Badly behaved brokers prompt learning opportunity

Complaints about brokers received by the ISO have prompted a special training webinar to help advisers avoid making the same mistakes.

Insurance News

By Maryvonne Gray

Brokers who have been accused of dishonesty, negligence and resorting to personally insulting their clients are among the types of complaints received by the Insurance & Savings Ombudsman so far this year.

One case involved a broker who called his client ‘petty and pathetic’ for going straight to the ISO over a complaint before contacting him first to resolve it. The broker had put a policy in place with an insurance company who then sent an invoice when the client had not yet agreed to taking the policy.

Other complaints typically included cancelling policies when they weren’t supposed to and not telling the clients which had left them uninsured; or not cancelling policies when they were supposed to and telling the client they had, which left them facing bills for insurance they didn’t need or want.

While the number of complaints against advisers is a small percentage of the 3000 complaints received annually by the ISO’s office, Ombudsman Karen Stevens says there is always room for improvement.

Indeed, the ISO held a webinar solely on how to avoid complaints for their financial adviser members this week.

“The enquiries we receive about financial advisers tend to be about the quality of advice, miscommunication, misunderstandings, fees and charges,” said Stevens, who was pleased with the webinar attendance which was nearly full.

“The good thing is many of these issues can be avoided if financial advisers have thorough processes, check details, and communicate clearly and regularly with their clients,” she said.

Failure of administrative processes was another incidence where basic professional systems have been flawed.

With regulations tightening up it’s more important than ever to have good systems in place.

Insurance & Lending Group (ILG) from Auckland’s North Shore took the proactive approach. General manager Keith Mackenzie contacted their software system provider, Ferret, to help them design and set up an internal dispute resolution system (IDRS).

The key features include enabling all dispute fields to be searched and sorted, email notifications can be sent automatically to ensure the 21 day deadline is not missed, disputes cannot be deleted and all indexing changes are recorded in an audit log.

Nicholas Stewart, marketing manager for Ferret Software, says they are now using that model as a prototype to take to other clients wishing to do the same.

“Compliance is a big thing,” he said. “Unless you have a document management system you have a compliance risk around documents and correspondencebecause deleting them and tracking them and storing them is the weakness that causes the compliance risk.

“An IDRS is what’s required by the law, to have a system in place to track and record all the information and ensure that resolution is dealt with and all the details are kept in one place.”

Meanwhile Karen Stevens says complaints should be viewed as learning opportunities for advisers.

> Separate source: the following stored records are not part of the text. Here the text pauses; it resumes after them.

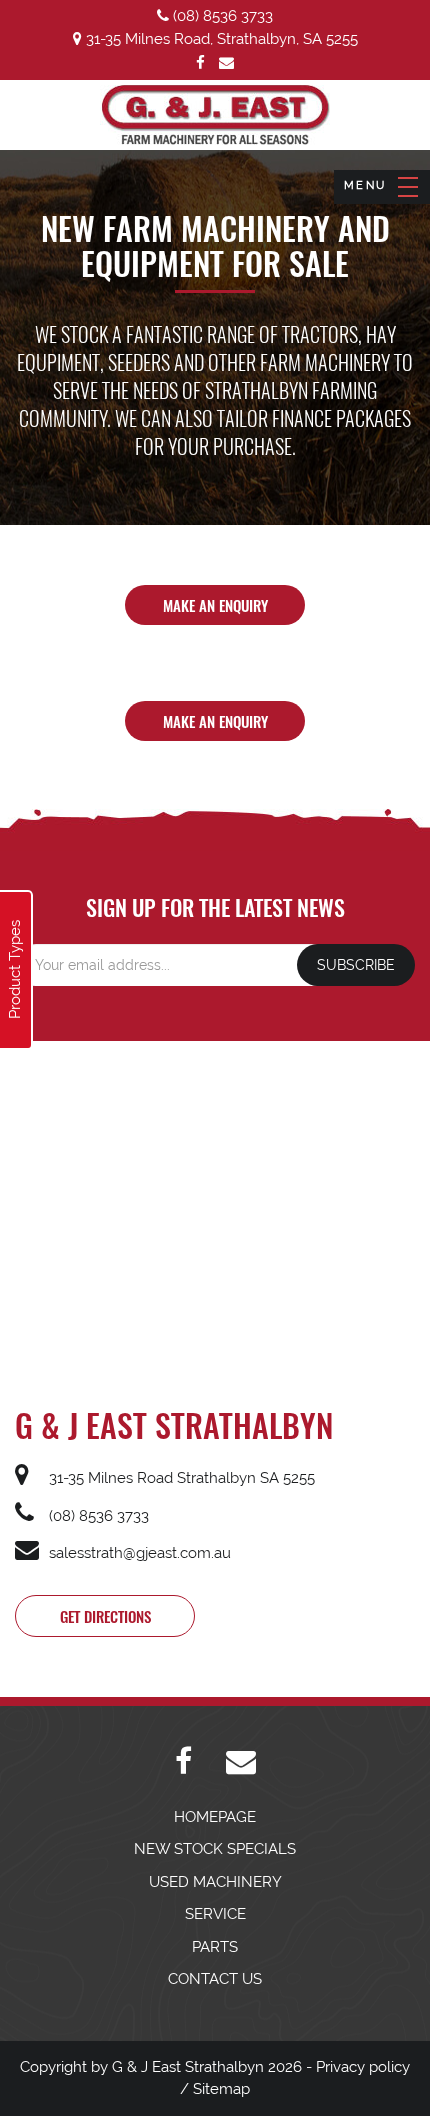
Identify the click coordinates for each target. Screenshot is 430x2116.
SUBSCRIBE (356, 965)
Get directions (105, 1616)
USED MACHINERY (215, 1882)
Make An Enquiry (215, 605)
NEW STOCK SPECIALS (215, 1849)
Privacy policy (363, 2067)
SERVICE (215, 1914)
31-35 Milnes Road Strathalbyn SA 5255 (180, 1478)
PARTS (215, 1947)
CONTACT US (215, 1979)
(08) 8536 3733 (221, 16)
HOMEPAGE (215, 1817)
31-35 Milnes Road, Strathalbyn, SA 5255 (220, 39)
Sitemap (221, 2089)
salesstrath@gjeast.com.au (138, 1553)
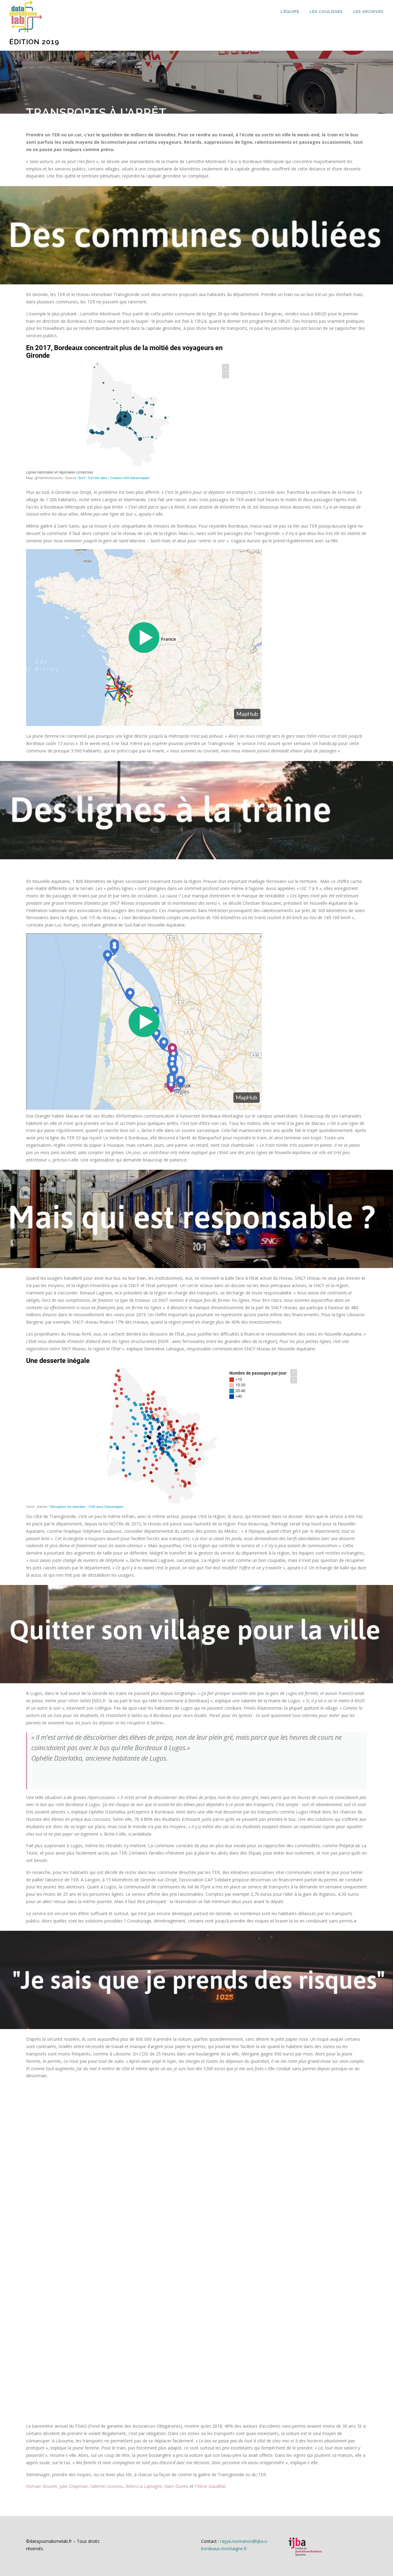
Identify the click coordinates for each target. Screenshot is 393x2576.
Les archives (368, 11)
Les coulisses (326, 11)
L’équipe (290, 11)
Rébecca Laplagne (144, 2486)
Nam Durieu (176, 2486)
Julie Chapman (73, 2486)
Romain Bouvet (41, 2486)
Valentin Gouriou (106, 2486)
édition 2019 (34, 41)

Rob Everett, Chief Executive of the FMA, recently described complaint data as ‘gold-dust’. We agree. This information is crucial for the industry to learn from the experience of others and we use our regular newsletters and webinars to share this ‘gold-dust’ with our members,” she said.

“We base our training on real complaints and issues. We want to ensure lessons can be learnt from past mistakes, and business practices can be improved to help everyone avoid having dissatisfied clients.”

“It’s an interesting phenomenon, you’d think people would be more satisfied if they never have to complain at all but in fact the opposite is true.

“If they do complain and they’re dealt with really well then they will actually be a more loyal customer than they were before.”